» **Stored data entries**
◆ ◆ ◆ ◆ ◆

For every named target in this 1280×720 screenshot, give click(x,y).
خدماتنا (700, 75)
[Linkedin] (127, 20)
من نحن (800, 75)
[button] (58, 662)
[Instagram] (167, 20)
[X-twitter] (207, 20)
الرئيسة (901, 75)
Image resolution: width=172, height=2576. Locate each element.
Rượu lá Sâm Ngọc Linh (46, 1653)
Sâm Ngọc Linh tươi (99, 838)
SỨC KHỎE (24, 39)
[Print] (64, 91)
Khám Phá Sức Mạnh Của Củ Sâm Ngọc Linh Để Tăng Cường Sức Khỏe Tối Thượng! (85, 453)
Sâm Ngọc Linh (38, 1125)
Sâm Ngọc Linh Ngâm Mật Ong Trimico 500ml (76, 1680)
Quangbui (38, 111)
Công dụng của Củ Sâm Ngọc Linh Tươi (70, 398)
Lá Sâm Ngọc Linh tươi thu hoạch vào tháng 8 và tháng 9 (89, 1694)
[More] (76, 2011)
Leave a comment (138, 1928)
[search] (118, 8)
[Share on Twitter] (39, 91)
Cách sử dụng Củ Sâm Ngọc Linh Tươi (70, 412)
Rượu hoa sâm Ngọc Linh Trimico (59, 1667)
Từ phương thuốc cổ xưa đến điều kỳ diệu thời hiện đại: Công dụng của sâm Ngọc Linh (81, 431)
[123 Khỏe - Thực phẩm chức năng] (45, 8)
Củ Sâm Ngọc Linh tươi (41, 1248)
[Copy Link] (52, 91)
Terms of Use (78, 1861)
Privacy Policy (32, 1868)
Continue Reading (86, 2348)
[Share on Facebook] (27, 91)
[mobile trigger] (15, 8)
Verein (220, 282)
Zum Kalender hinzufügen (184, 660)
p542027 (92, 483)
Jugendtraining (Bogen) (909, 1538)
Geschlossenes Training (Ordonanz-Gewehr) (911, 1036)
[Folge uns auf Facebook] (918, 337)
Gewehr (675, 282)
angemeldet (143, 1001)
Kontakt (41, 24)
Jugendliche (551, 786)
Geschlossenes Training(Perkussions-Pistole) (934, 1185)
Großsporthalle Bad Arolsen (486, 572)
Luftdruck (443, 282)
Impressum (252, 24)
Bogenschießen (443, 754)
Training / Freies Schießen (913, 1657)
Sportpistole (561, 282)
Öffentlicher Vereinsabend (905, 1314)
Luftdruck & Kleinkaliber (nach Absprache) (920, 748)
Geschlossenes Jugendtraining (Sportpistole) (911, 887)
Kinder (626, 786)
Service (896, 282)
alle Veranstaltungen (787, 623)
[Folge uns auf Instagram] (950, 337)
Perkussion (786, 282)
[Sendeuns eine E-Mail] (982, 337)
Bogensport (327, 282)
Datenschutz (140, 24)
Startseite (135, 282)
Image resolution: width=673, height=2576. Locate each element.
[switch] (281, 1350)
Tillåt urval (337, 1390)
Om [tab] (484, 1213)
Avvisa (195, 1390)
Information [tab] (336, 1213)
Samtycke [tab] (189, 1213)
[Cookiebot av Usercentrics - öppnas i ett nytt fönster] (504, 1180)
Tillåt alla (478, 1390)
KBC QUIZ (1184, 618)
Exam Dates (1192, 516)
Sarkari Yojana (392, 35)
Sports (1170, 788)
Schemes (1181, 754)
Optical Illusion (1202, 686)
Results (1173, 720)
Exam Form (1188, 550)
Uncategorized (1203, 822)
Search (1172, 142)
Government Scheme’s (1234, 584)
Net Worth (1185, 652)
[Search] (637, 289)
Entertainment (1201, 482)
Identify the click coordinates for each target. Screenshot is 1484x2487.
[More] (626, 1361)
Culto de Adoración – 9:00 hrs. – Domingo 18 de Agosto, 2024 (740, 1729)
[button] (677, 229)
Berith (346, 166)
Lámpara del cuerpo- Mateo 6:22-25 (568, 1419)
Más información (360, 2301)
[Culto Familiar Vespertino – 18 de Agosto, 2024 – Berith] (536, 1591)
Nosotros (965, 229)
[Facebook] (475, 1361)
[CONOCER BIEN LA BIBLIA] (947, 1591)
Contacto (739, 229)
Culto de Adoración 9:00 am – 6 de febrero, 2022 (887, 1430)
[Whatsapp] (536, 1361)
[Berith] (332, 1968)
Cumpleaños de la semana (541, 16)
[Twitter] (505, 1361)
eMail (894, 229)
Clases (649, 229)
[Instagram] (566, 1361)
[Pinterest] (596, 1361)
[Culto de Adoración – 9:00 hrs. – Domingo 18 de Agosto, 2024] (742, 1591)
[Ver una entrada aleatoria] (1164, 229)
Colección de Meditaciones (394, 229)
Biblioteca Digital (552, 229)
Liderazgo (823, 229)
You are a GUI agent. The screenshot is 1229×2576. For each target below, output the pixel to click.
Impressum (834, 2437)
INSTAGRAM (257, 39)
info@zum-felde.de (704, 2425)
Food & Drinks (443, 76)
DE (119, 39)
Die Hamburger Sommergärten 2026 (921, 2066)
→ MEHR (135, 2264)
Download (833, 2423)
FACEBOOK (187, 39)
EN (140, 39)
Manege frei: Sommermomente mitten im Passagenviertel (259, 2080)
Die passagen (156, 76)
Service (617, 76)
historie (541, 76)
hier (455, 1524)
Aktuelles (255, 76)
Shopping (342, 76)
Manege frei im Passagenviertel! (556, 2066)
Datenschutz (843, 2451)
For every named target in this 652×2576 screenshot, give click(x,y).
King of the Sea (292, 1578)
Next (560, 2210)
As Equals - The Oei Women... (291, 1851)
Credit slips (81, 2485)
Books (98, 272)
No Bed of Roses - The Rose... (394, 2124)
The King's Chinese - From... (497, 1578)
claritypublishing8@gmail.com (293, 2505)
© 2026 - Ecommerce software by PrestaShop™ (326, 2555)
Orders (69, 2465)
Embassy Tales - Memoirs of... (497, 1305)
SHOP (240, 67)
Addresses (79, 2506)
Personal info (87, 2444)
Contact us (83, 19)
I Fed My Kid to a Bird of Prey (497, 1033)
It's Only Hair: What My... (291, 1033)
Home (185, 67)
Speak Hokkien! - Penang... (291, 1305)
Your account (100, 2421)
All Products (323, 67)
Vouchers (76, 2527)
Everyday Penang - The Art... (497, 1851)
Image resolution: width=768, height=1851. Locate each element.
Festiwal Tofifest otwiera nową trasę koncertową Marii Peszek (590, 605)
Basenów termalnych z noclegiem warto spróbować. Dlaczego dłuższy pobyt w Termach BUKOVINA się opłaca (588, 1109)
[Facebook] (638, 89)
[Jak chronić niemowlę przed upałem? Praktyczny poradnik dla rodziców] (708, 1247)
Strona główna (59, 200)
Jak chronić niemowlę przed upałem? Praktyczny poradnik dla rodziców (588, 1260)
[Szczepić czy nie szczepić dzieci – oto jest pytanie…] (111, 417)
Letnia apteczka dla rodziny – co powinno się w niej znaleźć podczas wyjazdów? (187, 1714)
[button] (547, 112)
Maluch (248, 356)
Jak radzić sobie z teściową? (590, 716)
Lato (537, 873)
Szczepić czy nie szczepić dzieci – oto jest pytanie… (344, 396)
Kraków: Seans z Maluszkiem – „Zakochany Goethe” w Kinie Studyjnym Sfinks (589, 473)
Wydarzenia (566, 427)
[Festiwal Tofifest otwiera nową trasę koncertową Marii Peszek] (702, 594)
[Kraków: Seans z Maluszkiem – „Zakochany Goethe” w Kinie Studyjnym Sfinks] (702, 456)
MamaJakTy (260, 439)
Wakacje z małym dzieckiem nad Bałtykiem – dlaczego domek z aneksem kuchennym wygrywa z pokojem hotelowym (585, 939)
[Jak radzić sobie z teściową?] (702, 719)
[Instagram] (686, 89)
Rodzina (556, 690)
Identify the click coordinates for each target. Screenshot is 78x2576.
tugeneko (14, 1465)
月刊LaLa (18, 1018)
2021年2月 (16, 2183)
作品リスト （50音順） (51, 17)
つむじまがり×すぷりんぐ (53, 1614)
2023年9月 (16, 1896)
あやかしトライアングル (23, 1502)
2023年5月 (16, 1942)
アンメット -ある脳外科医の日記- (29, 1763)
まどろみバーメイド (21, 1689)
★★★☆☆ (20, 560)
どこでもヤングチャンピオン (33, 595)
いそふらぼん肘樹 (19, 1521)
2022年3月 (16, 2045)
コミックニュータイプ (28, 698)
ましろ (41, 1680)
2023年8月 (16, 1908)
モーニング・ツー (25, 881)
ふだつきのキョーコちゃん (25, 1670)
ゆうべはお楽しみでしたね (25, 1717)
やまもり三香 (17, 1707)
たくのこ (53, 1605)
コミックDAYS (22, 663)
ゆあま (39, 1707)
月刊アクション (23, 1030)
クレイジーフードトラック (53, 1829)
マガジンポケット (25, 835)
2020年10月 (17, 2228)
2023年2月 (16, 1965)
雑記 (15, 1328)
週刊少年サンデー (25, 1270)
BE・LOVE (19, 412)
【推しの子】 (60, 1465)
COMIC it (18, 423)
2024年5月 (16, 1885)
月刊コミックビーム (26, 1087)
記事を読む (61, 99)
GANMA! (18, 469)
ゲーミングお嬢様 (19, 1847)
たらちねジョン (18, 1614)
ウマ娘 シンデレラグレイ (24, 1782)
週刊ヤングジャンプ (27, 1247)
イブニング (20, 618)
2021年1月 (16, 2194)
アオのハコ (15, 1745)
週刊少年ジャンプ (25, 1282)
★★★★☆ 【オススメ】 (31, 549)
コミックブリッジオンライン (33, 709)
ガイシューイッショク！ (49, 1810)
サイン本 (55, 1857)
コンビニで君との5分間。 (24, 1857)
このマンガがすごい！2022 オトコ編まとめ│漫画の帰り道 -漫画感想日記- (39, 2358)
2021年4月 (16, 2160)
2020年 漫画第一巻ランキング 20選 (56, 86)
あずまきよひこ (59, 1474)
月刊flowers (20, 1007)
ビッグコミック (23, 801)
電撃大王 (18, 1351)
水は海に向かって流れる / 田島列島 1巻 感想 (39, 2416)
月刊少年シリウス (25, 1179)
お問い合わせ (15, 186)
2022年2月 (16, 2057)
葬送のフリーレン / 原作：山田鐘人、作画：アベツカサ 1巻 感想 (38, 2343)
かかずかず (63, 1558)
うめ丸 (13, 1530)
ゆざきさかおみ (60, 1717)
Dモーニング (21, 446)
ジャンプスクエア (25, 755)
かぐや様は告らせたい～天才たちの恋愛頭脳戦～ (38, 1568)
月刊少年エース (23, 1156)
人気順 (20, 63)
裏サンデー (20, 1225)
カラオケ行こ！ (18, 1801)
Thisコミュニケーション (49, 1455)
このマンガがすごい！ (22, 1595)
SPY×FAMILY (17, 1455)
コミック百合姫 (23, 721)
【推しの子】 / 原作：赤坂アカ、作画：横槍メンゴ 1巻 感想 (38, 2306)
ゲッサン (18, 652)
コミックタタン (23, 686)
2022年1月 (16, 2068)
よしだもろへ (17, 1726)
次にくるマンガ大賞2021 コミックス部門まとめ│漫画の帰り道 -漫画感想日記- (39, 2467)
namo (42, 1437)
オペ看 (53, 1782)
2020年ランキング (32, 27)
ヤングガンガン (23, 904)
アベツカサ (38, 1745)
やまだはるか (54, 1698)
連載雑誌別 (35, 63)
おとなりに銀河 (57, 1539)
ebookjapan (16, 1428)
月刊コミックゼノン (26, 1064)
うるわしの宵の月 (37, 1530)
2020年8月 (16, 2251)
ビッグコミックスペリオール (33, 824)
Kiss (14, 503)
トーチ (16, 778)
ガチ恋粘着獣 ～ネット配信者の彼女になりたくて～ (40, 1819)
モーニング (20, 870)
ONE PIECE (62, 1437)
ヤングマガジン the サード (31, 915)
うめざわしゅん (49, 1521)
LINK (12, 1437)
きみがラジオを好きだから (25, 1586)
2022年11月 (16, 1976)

◆ ◆ ◆ ◆ ◆

» **Goal of the exercise**
What you return should be exactly the lines above, starting at the one with "Sâm Ngọc Linh Ngâm" and ending at the one with "[Share on Facebook] (27, 91)", and nothing else.

» **Output of the exercise**
Sâm Ngọc Linh Ngâm Mật Ong Trimico 500ml (76, 1680)
Quangbui (38, 111)
Công dụng của Củ Sâm Ngọc Linh Tươi (70, 398)
Lá Sâm Ngọc Linh tươi thu hoạch vào tháng 8 và tháng 9 (89, 1694)
[More] (76, 2011)
Leave a comment (138, 1928)
[search] (118, 8)
[Share on Twitter] (39, 91)
Cách sử dụng Củ Sâm Ngọc Linh Tươi (70, 412)
Rượu hoa sâm Ngọc Linh Trimico (59, 1667)
Từ phương thuốc cổ xưa đến điều kỳ diệu thời hiện đại: Công dụng của sâm Ngọc Linh (81, 431)
[123 Khỏe - Thực phẩm chức năng] (45, 8)
Củ Sâm Ngọc Linh tươi (41, 1248)
[Copy Link] (52, 91)
Terms of Use (78, 1861)
Privacy Policy (32, 1868)
Continue Reading (86, 2348)
[Share on Facebook] (27, 91)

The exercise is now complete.